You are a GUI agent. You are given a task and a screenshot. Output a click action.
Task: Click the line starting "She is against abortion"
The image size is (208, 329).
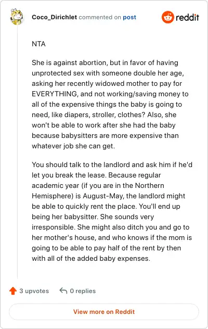click(x=105, y=63)
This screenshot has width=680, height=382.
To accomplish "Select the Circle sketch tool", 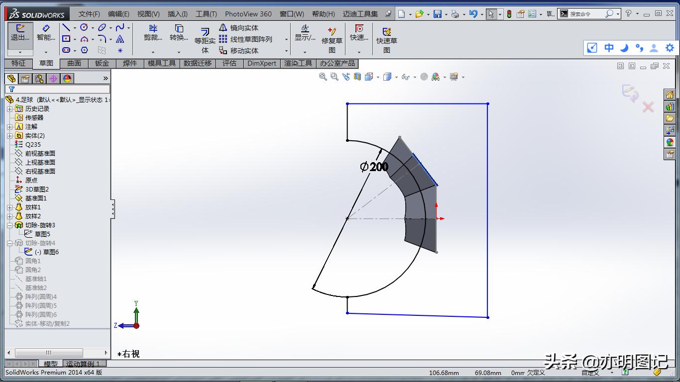I will (x=84, y=28).
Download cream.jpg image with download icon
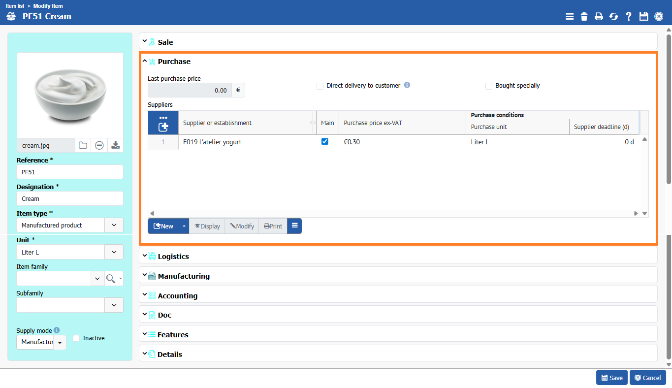The height and width of the screenshot is (388, 672). point(115,145)
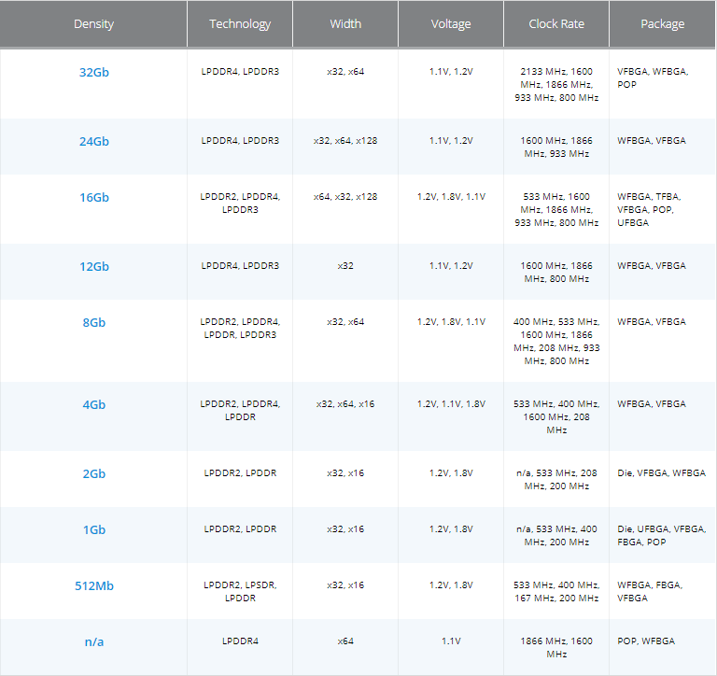Click the 1866 MHz, 1600 MHz clock rate cell
Screen dimensions: 717x676
[x=556, y=647]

★ ★ ★ ★

▶ OBJECTIVE:
Count the lines in the data above that contain the string "image", treating case as significant. Reply with the number alone.

▶ SOLVED PROBLEM:
2